Syrie: Exode de familles d'un quartier clé d'Alep secoué par les combats

avec AFP

— 

Des centaines de familles fuyaient dimanche un quartier clé de la ville d'Alep dans le nord de la Syrie en raison de violents combats entre rebelles et soldats, rapporte l'Observatoire syrien des droits de l'Homme (OSDH).
Des centaines de familles fuyaient dimanche un quartier clé de la ville d'Alep dans le nord de la Syrie en raison de violents combats entre rebelles et soldats, rapporte l'Observatoire syrien des droits de l'Homme (OSDH). — Bulent Kilic AFP

Des centaines de familles fuyaient ce dimanche un quartier clé de la ville d'Alep dans le nord de la Syrie en raison de violents combats entre rebelles et soldats, rapporte l'Observatoire syrien des droits de l'Homme (OSDH). Dans le même temps, régime syrien et militants se sont accusés mutuellement du massacre d'une dizaine de civils, dont plusieurs femmes, dans la ville de Tall Kalakh, près de la frontière avec le Liban.

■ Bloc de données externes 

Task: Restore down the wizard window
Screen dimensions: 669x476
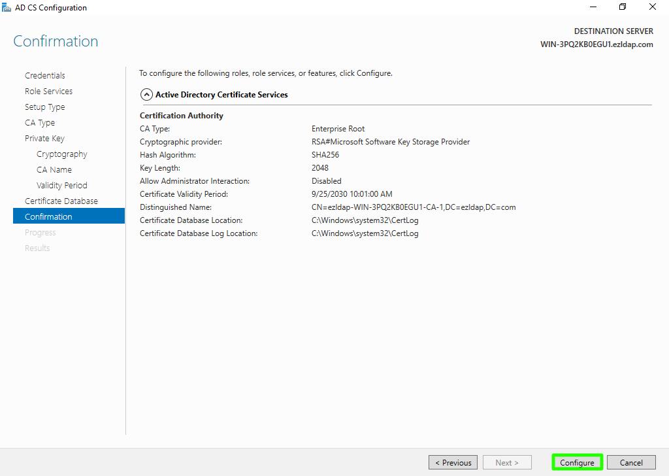Action: (623, 7)
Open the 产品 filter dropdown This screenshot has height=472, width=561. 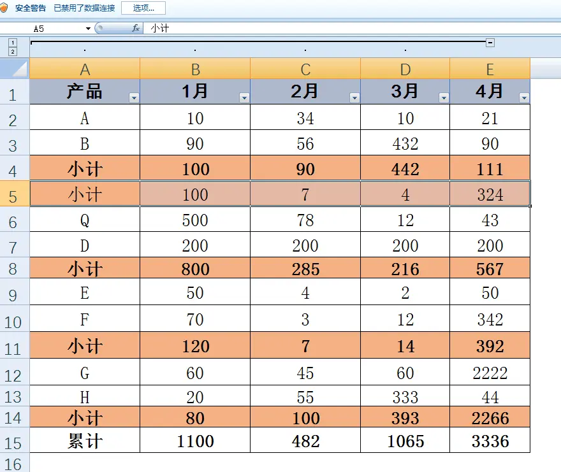[134, 97]
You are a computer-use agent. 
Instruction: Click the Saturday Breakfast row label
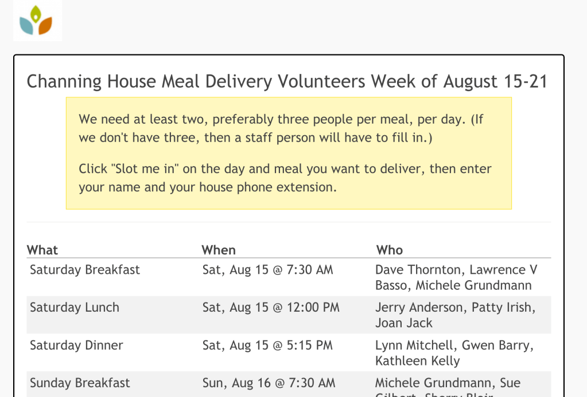[x=85, y=270]
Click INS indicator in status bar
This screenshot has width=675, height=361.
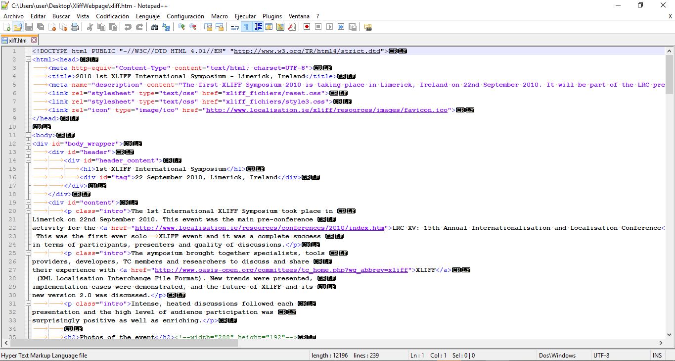click(x=657, y=355)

Ces violences interviennent alors que les catholiques de Syrie, pays à majorité musulmane pris dans une guerre civile sanglante depuis deux ans qui a fait plus de 70.000 morts, célébraient tristement Pâques à Damas mais aussi dans des zones complètement dévastées, selon une journaliste de l'AFP.

Secteurs contrôlés par le régime

A Alep, deuxième ville du pays secouée par les combats entre rebelles et armée depuis neuf mois, les combats faisaient rage pour le troisième jour consécutif à Cheikh Massoud, quartier de la ville à majorité kurde dans le nord de la ville. Au moins 43 personnes ont été tuées depuis vendredi, dont 15 civils dans les bombardements et les combats qui se concentrent dans la partie sunnite non kurde dans l'est du secteur.

L'armée tente d'empêcher à tout prix les rebelles de s'emparer de cette partie stratégique car située sur une colline qui surplombe Alep et qui permettrait aux insurgés de mener des attaques contre les secteurs contrôlés par le régime. Parmi les civils tués figure un imam pro-régime d'une mosquée, assassiné dans la nuit de vendredi par des rebelles qui ont par la suite traîné son corps à terre, d'après l'OSDH.